AIM OF THE EXERCISE — Take the records underneath and set them down exactly.

(Collected data)
*** Begin section ***

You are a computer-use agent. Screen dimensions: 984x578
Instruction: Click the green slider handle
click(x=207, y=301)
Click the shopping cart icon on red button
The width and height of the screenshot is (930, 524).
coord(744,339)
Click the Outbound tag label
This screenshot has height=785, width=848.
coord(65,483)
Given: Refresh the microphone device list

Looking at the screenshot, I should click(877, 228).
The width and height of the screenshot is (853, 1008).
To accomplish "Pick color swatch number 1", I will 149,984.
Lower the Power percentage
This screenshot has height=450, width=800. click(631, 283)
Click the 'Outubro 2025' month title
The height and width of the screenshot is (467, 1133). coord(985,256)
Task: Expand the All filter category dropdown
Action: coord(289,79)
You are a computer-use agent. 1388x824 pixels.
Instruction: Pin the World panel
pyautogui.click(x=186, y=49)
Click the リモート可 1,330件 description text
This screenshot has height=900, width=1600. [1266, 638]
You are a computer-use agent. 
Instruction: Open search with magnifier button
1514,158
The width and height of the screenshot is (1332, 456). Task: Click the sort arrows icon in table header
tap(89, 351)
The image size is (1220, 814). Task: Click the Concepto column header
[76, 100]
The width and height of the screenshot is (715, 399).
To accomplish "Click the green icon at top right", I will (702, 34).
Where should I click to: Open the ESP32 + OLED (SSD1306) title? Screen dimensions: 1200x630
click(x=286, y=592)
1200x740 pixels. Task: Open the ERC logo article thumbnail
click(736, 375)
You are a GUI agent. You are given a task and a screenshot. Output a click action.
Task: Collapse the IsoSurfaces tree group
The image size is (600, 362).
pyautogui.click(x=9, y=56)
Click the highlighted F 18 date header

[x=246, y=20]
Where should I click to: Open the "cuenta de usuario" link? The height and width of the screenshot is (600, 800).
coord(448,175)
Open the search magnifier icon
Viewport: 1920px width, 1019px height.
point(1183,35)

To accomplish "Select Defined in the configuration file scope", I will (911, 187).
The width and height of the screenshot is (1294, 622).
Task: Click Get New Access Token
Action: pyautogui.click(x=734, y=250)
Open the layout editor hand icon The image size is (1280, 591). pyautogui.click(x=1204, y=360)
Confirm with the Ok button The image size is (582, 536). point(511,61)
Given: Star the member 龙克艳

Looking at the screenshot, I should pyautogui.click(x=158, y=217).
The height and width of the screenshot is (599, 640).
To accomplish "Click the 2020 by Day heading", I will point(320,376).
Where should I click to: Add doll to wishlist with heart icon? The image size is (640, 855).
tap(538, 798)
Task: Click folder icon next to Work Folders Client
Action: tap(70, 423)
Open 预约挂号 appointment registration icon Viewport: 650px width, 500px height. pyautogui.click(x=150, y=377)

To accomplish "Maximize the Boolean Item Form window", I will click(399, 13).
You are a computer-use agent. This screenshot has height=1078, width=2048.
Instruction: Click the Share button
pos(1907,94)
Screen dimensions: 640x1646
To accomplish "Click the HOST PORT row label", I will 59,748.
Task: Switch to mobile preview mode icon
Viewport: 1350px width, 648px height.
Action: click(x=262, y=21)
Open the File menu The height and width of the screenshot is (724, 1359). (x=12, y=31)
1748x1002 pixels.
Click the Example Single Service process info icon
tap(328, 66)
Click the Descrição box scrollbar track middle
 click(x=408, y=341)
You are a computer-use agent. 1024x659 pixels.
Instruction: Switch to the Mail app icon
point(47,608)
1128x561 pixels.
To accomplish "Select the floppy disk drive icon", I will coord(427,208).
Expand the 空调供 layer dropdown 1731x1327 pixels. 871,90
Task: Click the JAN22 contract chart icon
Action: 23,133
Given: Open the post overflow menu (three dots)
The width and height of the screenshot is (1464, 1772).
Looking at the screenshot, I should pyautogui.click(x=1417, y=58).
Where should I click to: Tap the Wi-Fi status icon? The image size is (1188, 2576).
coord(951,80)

*** End section ***

SOLUTION TO THE EXERCISE —
You are a computer-use agent. Screen dimensions: 984x578
Instruction: Click the green slider handle
click(x=207, y=301)
Click the shopping cart icon on red button
The width and height of the screenshot is (930, 524).
coord(744,339)
Click the Outbound tag label
This screenshot has height=785, width=848.
coord(65,483)
Given: Refresh the microphone device list

Looking at the screenshot, I should click(877, 228).
The width and height of the screenshot is (853, 1008).
To accomplish "Pick color swatch number 1", I will 149,984.
Lower the Power percentage
This screenshot has height=450, width=800. click(631, 283)
Click the 'Outubro 2025' month title
The height and width of the screenshot is (467, 1133). coord(985,256)
Task: Expand the All filter category dropdown
Action: coord(289,79)
You are a computer-use agent. 1388x824 pixels.
Instruction: Pin the World panel
pyautogui.click(x=186, y=49)
Click the リモート可 1,330件 description text
This screenshot has height=900, width=1600. [1266, 638]
You are a computer-use agent. 
Instruction: Open search with magnifier button
1514,158
The width and height of the screenshot is (1332, 456). Task: Click the sort arrows icon in table header
tap(89, 351)
The image size is (1220, 814). Task: Click the Concepto column header
[76, 100]
The width and height of the screenshot is (715, 399).
To accomplish "Click the green icon at top right", I will (702, 34).
Where should I click to: Open the ESP32 + OLED (SSD1306) title? Screen dimensions: 1200x630
click(x=286, y=592)
1200x740 pixels. Task: Open the ERC logo article thumbnail
click(736, 375)
You are a GUI agent. You are given a task and a screenshot. Output a click action.
Task: Collapse the IsoSurfaces tree group
The image size is (600, 362).
pyautogui.click(x=9, y=56)
Click the highlighted F 18 date header

[x=246, y=20]
Where should I click to: Open the "cuenta de usuario" link? The height and width of the screenshot is (600, 800).
coord(448,175)
Open the search magnifier icon
Viewport: 1920px width, 1019px height.
point(1183,35)

To accomplish "Select Defined in the configuration file scope", I will (911, 187).
The width and height of the screenshot is (1294, 622).
Task: Click Get New Access Token
Action: pyautogui.click(x=734, y=250)
Open the layout editor hand icon The image size is (1280, 591). pyautogui.click(x=1204, y=360)
Confirm with the Ok button The image size is (582, 536). point(511,61)
Given: Star the member 龙克艳

Looking at the screenshot, I should pyautogui.click(x=158, y=217).
The height and width of the screenshot is (599, 640).
To accomplish "Click the 2020 by Day heading", I will point(320,376).
Where should I click to: Add doll to wishlist with heart icon? The image size is (640, 855).
tap(538, 798)
Task: Click folder icon next to Work Folders Client
Action: tap(70, 423)
Open 预约挂号 appointment registration icon Viewport: 650px width, 500px height. pyautogui.click(x=150, y=377)

To accomplish "Maximize the Boolean Item Form window", I will click(399, 13).
You are a computer-use agent. This screenshot has height=1078, width=2048.
Instruction: Click the Share button
pos(1907,94)
Screen dimensions: 640x1646
To accomplish "Click the HOST PORT row label", I will 59,748.
Task: Switch to mobile preview mode icon
Viewport: 1350px width, 648px height.
Action: click(x=262, y=21)
Open the File menu The height and width of the screenshot is (724, 1359). (x=12, y=31)
1748x1002 pixels.
Click the Example Single Service process info icon
tap(328, 66)
Click the Descrição box scrollbar track middle
 click(x=408, y=341)
You are a computer-use agent. 1024x659 pixels.
Instruction: Switch to the Mail app icon
point(47,608)
1128x561 pixels.
To accomplish "Select the floppy disk drive icon", I will coord(427,208).
Expand the 空调供 layer dropdown 1731x1327 pixels. 871,90
Task: Click the JAN22 contract chart icon
Action: 23,133
Given: Open the post overflow menu (three dots)
The width and height of the screenshot is (1464, 1772).
Looking at the screenshot, I should pyautogui.click(x=1417, y=58).
Where should I click to: Tap the Wi-Fi status icon? The image size is (1188, 2576).
coord(951,80)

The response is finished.